> **EXERCISE DESCRIPTION**
Copy the data word for word from the line containing "Select row number 1" through the end of the data, including both ends, and leave the pictures out.

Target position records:
• • • • •

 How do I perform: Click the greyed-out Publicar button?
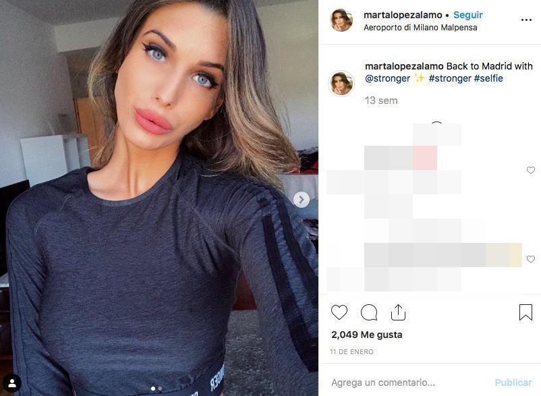(513, 383)
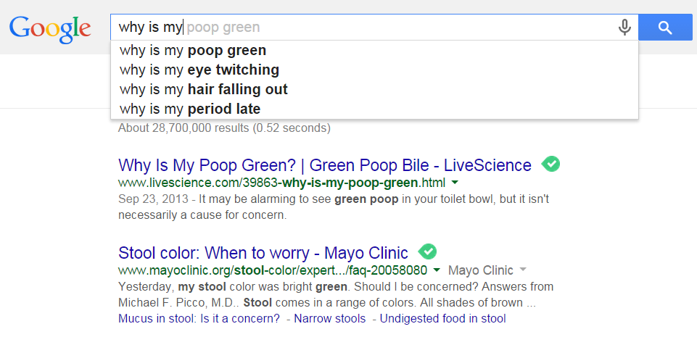Viewport: 697px width, 337px height.
Task: Select suggestion "why is my eye twitching"
Action: [x=199, y=70]
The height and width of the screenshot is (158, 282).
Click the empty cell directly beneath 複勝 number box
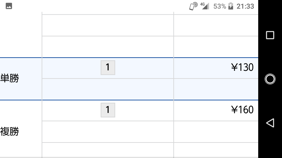click(x=108, y=132)
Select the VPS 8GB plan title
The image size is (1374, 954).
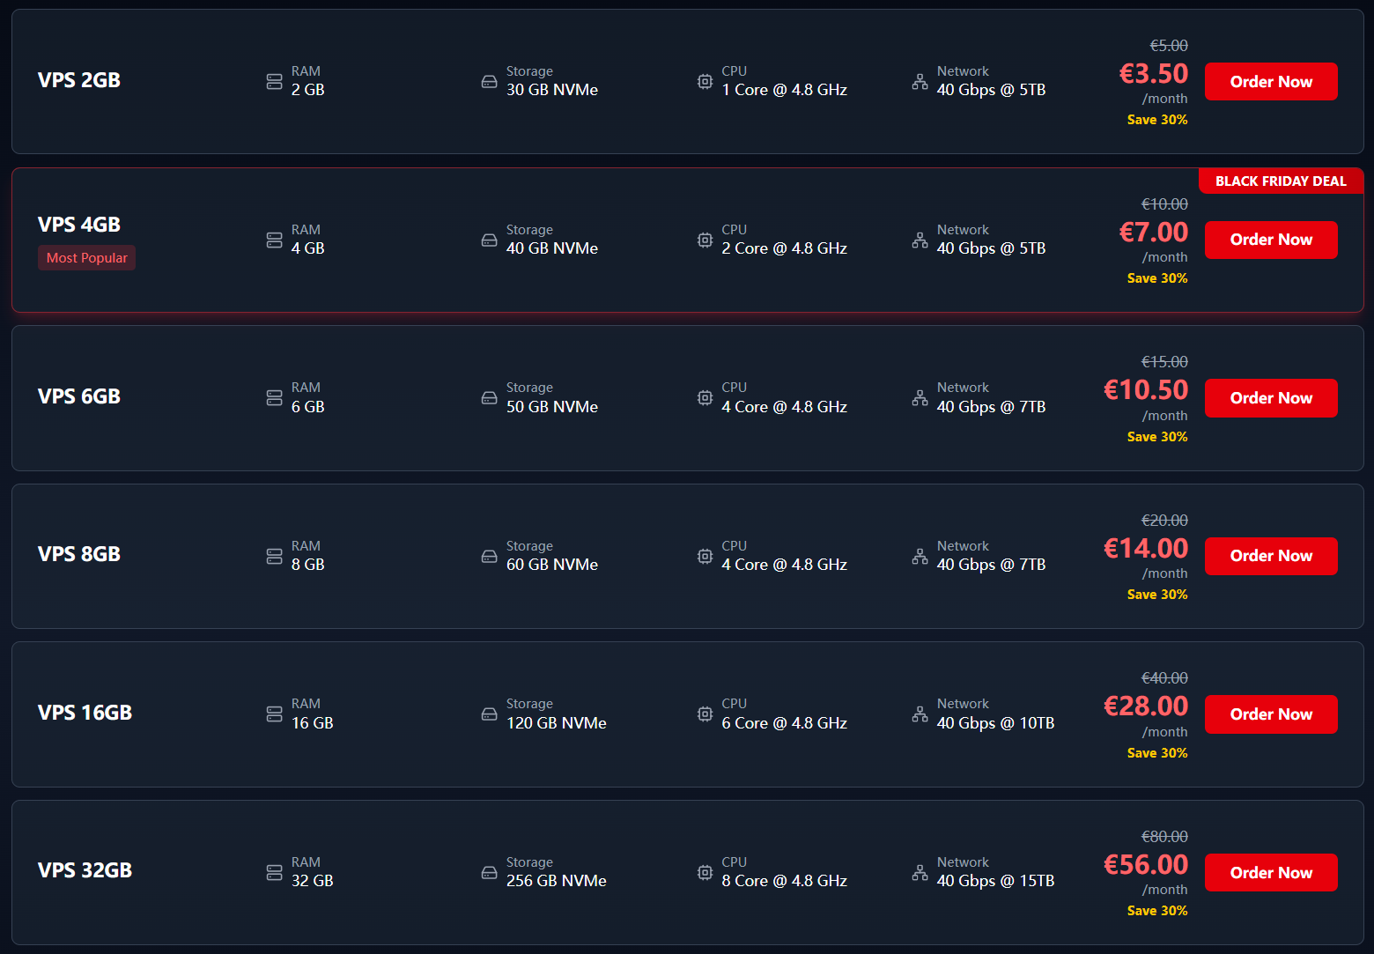point(79,554)
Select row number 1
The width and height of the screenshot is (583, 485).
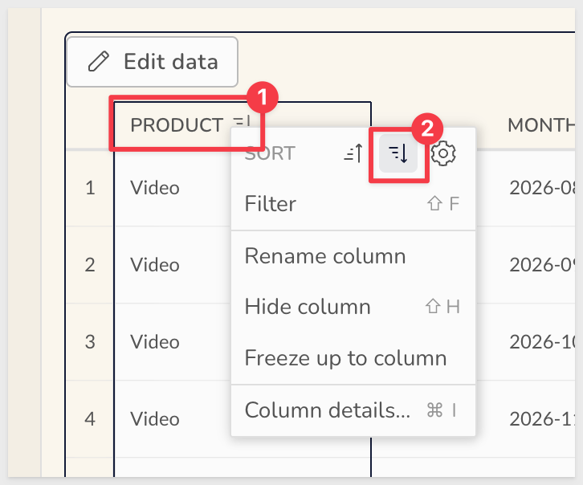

• • • • •

> **ANSWER TO THE EXERCISE**
Select row number 1
The width and height of the screenshot is (583, 485).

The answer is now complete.